For these reasons, that selling under capitalism is ubiquitous, important and uniquely distinctive, the profession of sales, and the act of selling, is at the core of the social organization of capitalism. If one accepts this proposition, then it also follows that a failure to understand sales will also undermine any understanding of capitalism itself. We can add that an understanding of sales is thus also important to answering the MIX challenge.
How is it possible to claim that sales is not well understood under capitalism?
The Missing Theory Of Sales
Certainly there are innumerable anecdotal books on the topics of sales, and even books which purport to provide a theory of sales, but a true theory of sales seems to be missing. Apparently there are no "faculties of sales" or "chairs of sales", except of the most pedestrian kinds, in any business schools. The head of one top-ranked business school reportedly considered establishing such as chair, but was warned against it, because to do such a thing would be to sully the reputation of the school.
Let’s start with theory. What would a "theory of sales" look like?
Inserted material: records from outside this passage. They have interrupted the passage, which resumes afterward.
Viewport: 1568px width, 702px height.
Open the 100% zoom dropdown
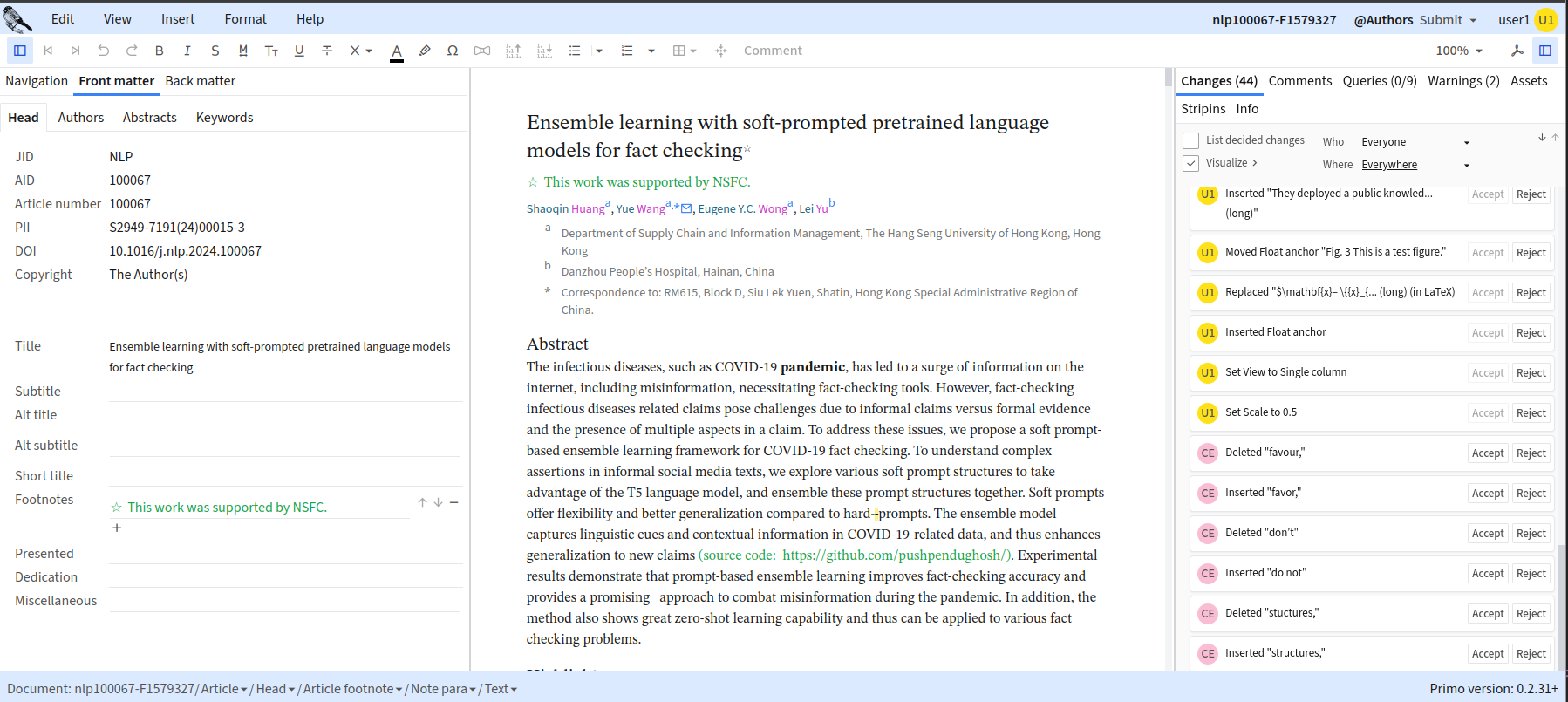point(1459,51)
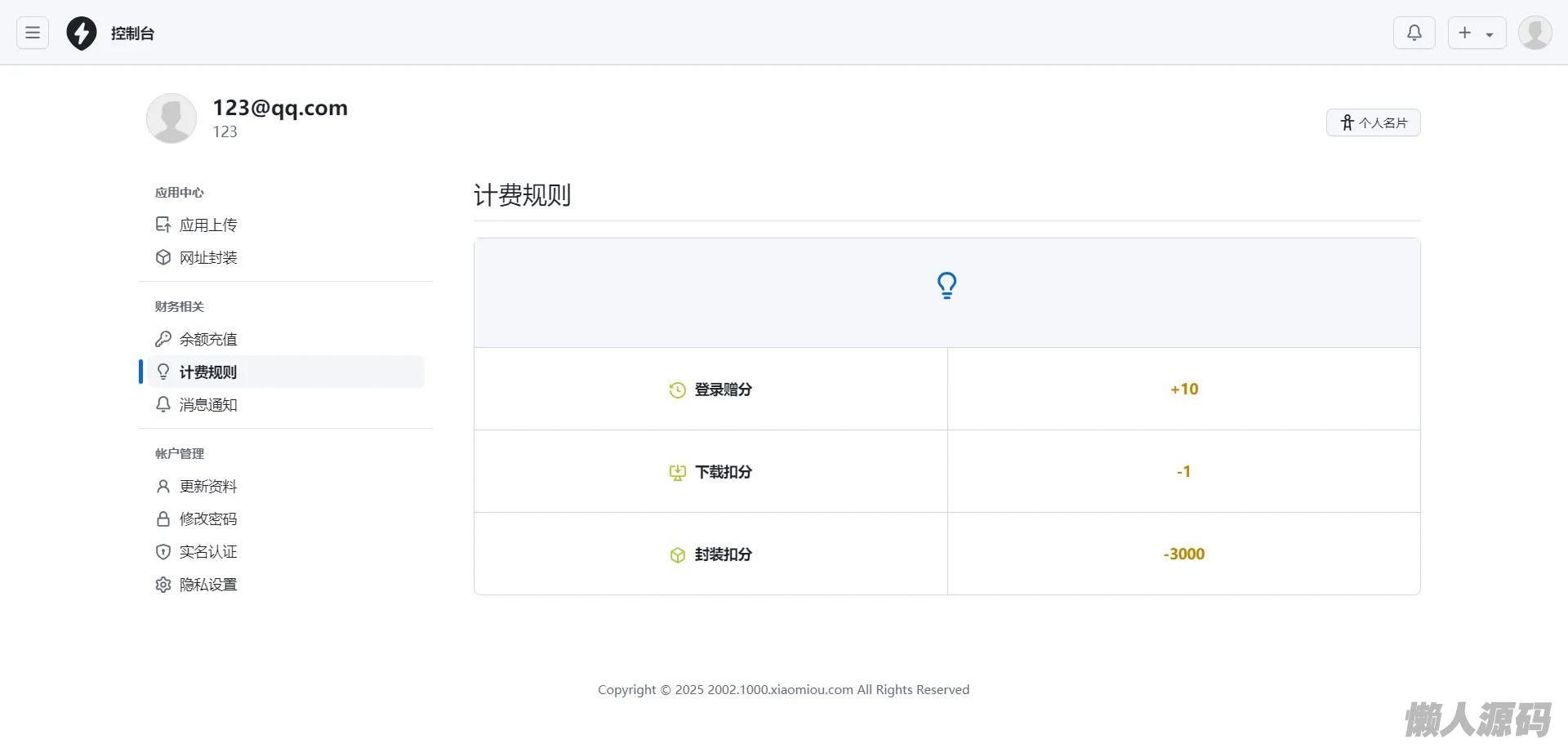Viewport: 1568px width, 748px height.
Task: Select the 计费规则 sidebar item
Action: (207, 372)
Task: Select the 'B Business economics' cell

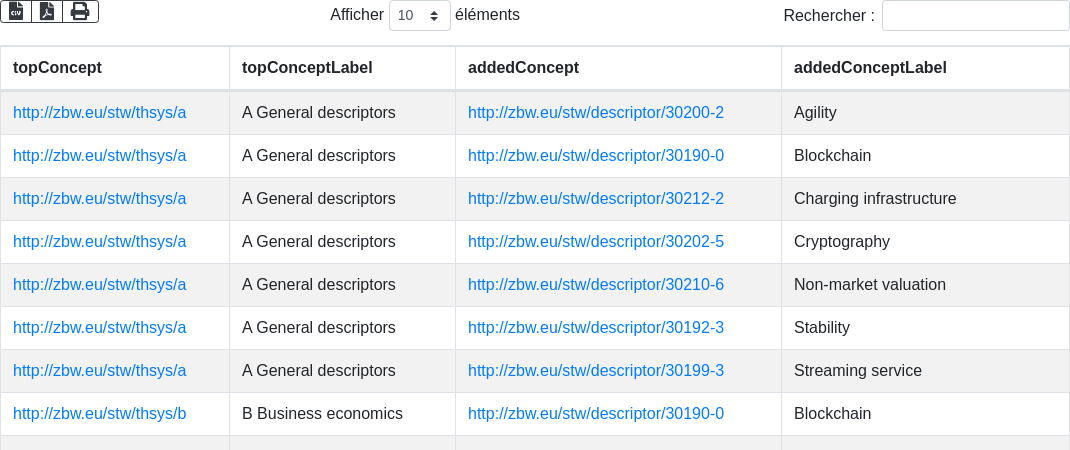Action: coord(322,414)
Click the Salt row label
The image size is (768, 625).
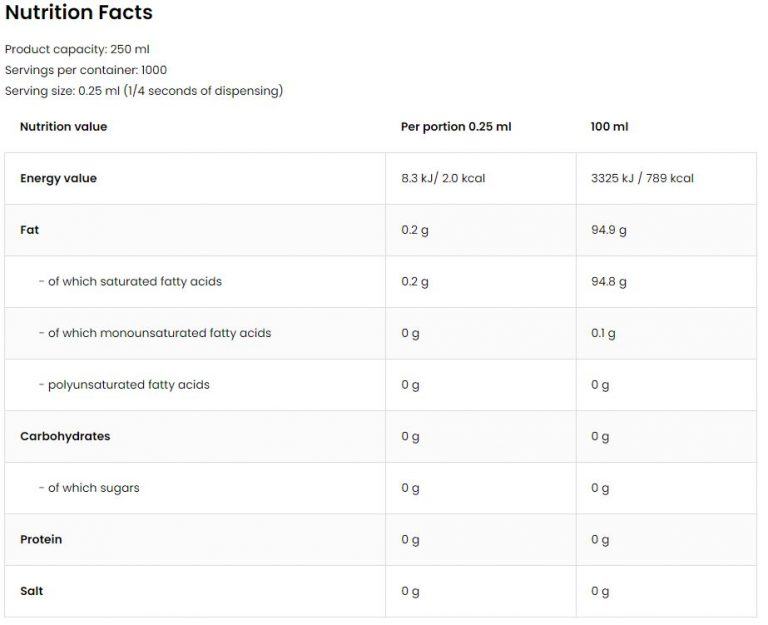pyautogui.click(x=32, y=591)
Interestingly, many of the components of a "theory of sales" are “ready to hand”; although in what many business executives would find to be the most unlikely of places. This is to say that the ideas of "narrative theory", “semiotics” and "deconstruction of belief systems", found in departments of English and anthropology, are exciting places to begin. Consider that a sales person is a "transgressive actor" who "crosses boundaries" carrying "narratives" and that the ability of the sales actor in "sales performance" will determine their success. "Narrative" and "story telling" are some of the hottest memes in today's high-tech world, but serious research on the power of story has been going on in various faculties for over a decade.
Another important question to be addressed by a new "theory of sales" is the question of "sales governance". Who does the sales person work for? Sales managers are notorious for their cynical attitudes to salesperson's loyalties. When the sales person sallies forth, what is the representation that they make?
A "theory of sales" will also enable an analysis based on systems theory, whereby all the millions of "communicative actions" of millions of sales people result in millions of contractual moments, and which can be usefully studied.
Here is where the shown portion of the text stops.